ICE restarts (transient network failures) do NOT fire peer-disconnect. The library calls restartIce() automatically and the connection self-heals. Only permanent close (manual disconnect, ICE failure with no recovery, tab close) triggers it.
track-added
socket.on("track-added", ({ peerId, stream, track }: {
peerId: string,
stream: MediaStream,
track: MediaStreamTrack,
}) => {
// A new kind of track arrived on an existing remote stream.
});
Fires when a track is added to an existing remote MediaStream after the initial ontrack has already happened. Useful for "they turned the camera on" UI changes after a peer started with audio only.
socket.on("track-added", ({ peerId, stream, track }) => {
if (track.kind === "video") {
showVideoTile(peerId, stream);
}
});
The library wires this up via MediaStream.onaddtrack on the receive side. The first track on a fresh stream is delivered via socket.on("camera", ...) (or whatever event the sender emitted with); only subsequent tracks fire track-added.
track-removed
socket.on("track-removed", ({ peerId, stream, track }: {
peerId: string,
stream: MediaStream,
track: MediaStreamTrack,
}) => {
// The remote peer dropped a track from this stream.
});
Fires when the WebRTC stack removes a track from a remote MediaStream — for example, the remote peer stopped a screen share, switched their camera off via removeTrack, or ended a transceiver. The event always pairs with the same stream argument the receiver originally got via socket.on("camera", ...) (or whichever event the sender emitted with), so you can correlate it back to your tile.
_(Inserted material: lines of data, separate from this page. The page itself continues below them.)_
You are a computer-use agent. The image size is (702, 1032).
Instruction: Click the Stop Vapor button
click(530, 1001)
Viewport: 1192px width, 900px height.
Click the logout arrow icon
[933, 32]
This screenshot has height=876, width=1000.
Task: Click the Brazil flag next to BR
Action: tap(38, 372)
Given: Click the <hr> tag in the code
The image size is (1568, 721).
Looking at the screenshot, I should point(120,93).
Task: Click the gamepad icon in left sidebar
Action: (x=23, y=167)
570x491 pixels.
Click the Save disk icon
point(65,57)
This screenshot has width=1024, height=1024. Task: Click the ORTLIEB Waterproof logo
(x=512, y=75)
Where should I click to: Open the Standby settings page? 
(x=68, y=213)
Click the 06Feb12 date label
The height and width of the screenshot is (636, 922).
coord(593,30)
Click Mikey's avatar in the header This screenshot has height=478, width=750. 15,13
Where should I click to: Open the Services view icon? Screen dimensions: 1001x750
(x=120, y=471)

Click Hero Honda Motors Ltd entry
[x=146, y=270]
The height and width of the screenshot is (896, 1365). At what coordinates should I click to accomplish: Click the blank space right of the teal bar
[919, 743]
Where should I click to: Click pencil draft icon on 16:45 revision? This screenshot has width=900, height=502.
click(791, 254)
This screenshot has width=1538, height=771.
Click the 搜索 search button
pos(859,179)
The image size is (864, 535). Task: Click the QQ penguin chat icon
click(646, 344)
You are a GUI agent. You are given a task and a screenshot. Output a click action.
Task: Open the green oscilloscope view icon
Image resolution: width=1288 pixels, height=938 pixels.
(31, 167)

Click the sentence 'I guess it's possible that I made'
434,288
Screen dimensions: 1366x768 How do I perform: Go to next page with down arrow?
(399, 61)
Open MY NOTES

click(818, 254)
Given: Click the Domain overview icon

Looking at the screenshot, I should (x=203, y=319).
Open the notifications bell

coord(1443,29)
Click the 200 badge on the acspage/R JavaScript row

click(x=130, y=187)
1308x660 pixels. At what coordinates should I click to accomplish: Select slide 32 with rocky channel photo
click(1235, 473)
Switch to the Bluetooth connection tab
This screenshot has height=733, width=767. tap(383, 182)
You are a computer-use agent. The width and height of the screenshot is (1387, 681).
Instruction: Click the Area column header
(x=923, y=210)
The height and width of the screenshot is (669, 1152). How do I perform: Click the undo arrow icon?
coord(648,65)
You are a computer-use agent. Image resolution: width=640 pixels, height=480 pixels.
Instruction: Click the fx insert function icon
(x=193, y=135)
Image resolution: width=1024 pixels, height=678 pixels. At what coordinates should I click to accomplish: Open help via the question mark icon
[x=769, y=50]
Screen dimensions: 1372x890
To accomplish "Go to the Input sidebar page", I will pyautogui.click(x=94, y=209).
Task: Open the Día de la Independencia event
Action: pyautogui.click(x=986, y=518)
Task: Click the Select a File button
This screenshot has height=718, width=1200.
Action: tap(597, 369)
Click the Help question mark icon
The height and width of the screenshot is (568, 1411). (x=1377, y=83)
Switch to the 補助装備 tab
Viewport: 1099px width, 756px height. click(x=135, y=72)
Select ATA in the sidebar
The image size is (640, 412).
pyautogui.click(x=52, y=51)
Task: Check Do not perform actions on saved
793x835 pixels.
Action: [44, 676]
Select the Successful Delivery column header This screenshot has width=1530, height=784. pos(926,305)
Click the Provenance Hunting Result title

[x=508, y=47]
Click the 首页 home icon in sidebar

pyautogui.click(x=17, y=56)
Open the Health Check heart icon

socket.on("track-removed", ({ peerId, stream, track }) => {
if (track.kind === "video" && stream.getVideoTracks().length === 0) {
hideVideoTile(peerId);
}
});
The library wires this up via MediaStream.onremovetrack — only platform-driven removals fire it. Your own stream.removeTrack(...) on a local copy does not.
track-removed is partial-departure detection (the peer is still there, they just dropped one track). For the peer leaving entirely, listen on peer-disconnect.
Reserved namespace
Any event name starting with #rtcio: is reserved for library internals. The ctrl-channel filter drops these on receive, so peers can't spoof them.
The full list:
| Event | Direction | Carrier | Purpose |
|---|---|---|---|
#rtcio:init-offer | server → client | socket.io | Tell an existing peer to initiate an offer to a newcomer |
#rtcio:message | bidirectional via server | socket.io | Multiplexed envelope for offers, answers, candidates, stream-meta |
#rtcio:peer-left | server → client | socket.io | Hint that a socket has disconnected; the client uses it to shorten its WebRTC liveness watchdog |
#rtcio:offer | reserved | — | Reserved for future use |
#rtcio:answer | reserved | — | Reserved for future use |
#rtcio:candidate | reserved | — | Reserved for future use |
#rtcio:stream-meta | reserved | — | Reserved for future use |
#rtcio:init-offer, #rtcio:message and #rtcio:peer-left are the three the library actually uses. The others exist as constants on RtcioEvents but aren't currently emitted; they're reserved so future protocol changes can use them without breaking apps that listen to those names.
RtcioEvents constants
import { RtcioEvents } from "rtc.io";
RtcioEvents.OFFER; // "#rtcio:offer"
RtcioEvents.ANSWER; // "#rtcio:answer"
RtcioEvents.CANDIDATE; // "#rtcio:candidate"
RtcioEvents.MESSAGE; // "#rtcio:message"
RtcioEvents.STREAM_META; // "#rtcio:stream-meta"
RtcioEvents.INIT_OFFER; // "#rtcio:init-offer"
RtcioEvents.PEER_LEFT; // "#rtcio:peer-left"
Use these in server code instead of typing the strings:
socket.to(roomId).emit(RtcioEvents.INIT_OFFER, { source: socket.id });
The same constants are exported from rtc.io-server for server-side use.
Filter rationale
A peer that could spoof peer-connect could fire your acquire-on-connect handler for an arbitrary id, leaking resources. A peer that could spoof track-added or track-removed could fake track lifecycle events from someone who never shared one. The filter prevents all of them.
If you genuinely need to send a custom lifecycle event peer-to-peer, pick a non-reserved name (e.g. app:peer-up). Reserved names exist exactly because they're authoritative — only the local library is allowed to emit them.